In February 2003, Powell went to the United Nations to plead the Bush administration’s case. “Every statement I make today,” he said, “is backed up by sources, solid sources. These are not assertions. What we are giving you are facts and conclusions based on solid evidence.”
Weeks later, U.S. forces invaded Iraq. As the war progressed, it became clear that Powell’s facts were nowhere near as solid as he had made them out to be. The invasion of Iraq yielded no weapons of mass destruction. A and B had not added up to C.
Of course, Powell’s career to that point had not been totally without blemish. He had played a peripheral role in the cover-up of the 1968 massacre in the Vietnamese village of My Lai. During the Reagan years, he participated in the illegal sale of arms to Iran. If Weinberger had not been pardoned before his trial, Powell would have had to testify against his former boss about those sales. In 1992-93, an intervention in Somalia had gotten complicated and bloody.
But this time, Powell’s reputation took a hit.
“After leaving office,” Thomas Ricks wrote in “Fiasco: The American Military Adventure in Iraq,” “Powell would spin his record, talking about how he had won victories within the Bush administration and with allies. Yet, sadly, he also would seem to recognize that his term as secretary of state is likely to be remembered for making the false case at the United Nations.”
After Bush was reelected in 2004, Powell stepped down. “It has always been my intention that I would serve one term,” he said. Still, amid tensions in the White House over foreign policy, there was little doubt that the decision was mutual.

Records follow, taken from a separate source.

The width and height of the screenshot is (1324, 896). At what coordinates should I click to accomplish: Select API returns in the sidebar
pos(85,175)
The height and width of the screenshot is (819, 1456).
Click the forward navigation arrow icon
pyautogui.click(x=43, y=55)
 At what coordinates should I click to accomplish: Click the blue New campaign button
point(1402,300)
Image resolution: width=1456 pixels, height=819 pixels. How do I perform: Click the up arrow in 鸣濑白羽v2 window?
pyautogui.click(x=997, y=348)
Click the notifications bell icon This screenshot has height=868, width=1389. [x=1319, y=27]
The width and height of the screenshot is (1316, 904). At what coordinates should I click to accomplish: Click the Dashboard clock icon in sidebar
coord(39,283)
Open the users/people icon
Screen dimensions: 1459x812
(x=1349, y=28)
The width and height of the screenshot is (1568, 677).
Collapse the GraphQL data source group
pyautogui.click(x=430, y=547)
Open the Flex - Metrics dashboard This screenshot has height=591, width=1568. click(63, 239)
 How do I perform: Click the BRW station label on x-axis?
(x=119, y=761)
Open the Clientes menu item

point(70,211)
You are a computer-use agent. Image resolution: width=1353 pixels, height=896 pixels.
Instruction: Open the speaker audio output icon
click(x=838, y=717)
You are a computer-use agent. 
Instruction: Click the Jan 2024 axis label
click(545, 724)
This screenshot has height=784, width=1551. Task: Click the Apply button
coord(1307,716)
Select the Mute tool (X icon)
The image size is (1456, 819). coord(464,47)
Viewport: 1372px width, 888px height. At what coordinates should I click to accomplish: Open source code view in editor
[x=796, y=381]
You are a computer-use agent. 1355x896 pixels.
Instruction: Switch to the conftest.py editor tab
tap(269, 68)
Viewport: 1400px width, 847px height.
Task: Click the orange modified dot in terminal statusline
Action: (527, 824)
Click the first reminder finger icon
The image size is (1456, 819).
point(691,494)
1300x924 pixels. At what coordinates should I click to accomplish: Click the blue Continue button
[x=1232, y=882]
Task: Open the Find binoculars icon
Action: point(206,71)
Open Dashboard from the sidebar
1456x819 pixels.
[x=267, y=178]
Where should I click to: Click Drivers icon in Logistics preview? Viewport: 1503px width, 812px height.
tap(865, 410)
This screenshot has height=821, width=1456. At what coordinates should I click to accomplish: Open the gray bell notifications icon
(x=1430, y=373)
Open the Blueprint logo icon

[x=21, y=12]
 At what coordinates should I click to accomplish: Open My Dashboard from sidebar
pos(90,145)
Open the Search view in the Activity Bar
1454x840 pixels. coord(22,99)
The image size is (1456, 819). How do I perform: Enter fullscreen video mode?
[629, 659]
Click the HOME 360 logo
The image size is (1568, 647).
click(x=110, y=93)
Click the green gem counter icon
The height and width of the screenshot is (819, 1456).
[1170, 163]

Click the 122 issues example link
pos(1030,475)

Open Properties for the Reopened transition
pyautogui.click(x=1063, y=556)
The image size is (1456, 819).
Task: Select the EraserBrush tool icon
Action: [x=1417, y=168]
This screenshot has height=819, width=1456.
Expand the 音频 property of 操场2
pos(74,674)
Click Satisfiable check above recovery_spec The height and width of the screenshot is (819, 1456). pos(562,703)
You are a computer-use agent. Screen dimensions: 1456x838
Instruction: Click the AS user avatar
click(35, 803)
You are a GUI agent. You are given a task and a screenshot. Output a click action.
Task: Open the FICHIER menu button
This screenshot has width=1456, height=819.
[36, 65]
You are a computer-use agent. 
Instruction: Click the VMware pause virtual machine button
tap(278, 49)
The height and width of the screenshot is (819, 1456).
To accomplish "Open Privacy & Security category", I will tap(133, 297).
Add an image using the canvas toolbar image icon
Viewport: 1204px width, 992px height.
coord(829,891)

Powell had influenced the president on some matters, such as combating HIV/AIDS worldwide, but he clashed with Bush, Vice President Dick Cheney and others on North Korea, the Israeli-Palestinian conflict and other global hot spots. He had also found himself at odds with Defense Secretary Donald Rumsfeld about Iraq’s rocky transition to democracy.
“It was clear by 2004 that the team was not functioning as a team,” Powell said in 2011. “And we had different views, and not just views, not views that could be reconciled.”
Powell would subsequently be disparaged by Bush loyalists. Cheney, in particular, was critical of his comments on the war in Iraq.
The retired general remained much in demand as a speaker and expert on national security matters. Charitable causes sought his assistance, schools were named for him, and the City College of New York honored its famous graduate by launching the Colin Powell School for Civic and Global Leadership.
Powell also accumulated awards, including two Presidential Medals of Freedom, the Spingarn Medal from the NAACP, the Liberty Medal, the Ronald Reagan Freedom Award and a Congressional Gold Medal. Sixteen times, he was listed as one of the Gallup Poll’s most admired men in the world.
Through it all, he never ran for office, though in 2016, three faithless electors in the Electoral College voted for him instead of Donald Trump or Hillary Clinton. “It was charming,” Powell said in 2020 discussing his surprise third-place finish.
In October 2008, he endorsed Barack Obama as he was weeks away from being elected the nation’s first African-American president. “I think he is a transformational figure,” Powell said on NBC’s “Meet the Press.”
Powell added: “I can’t deny that it will be a historic event when an African-American becomes president. And should that happen, all Americans should be proud — not just African-Americans.”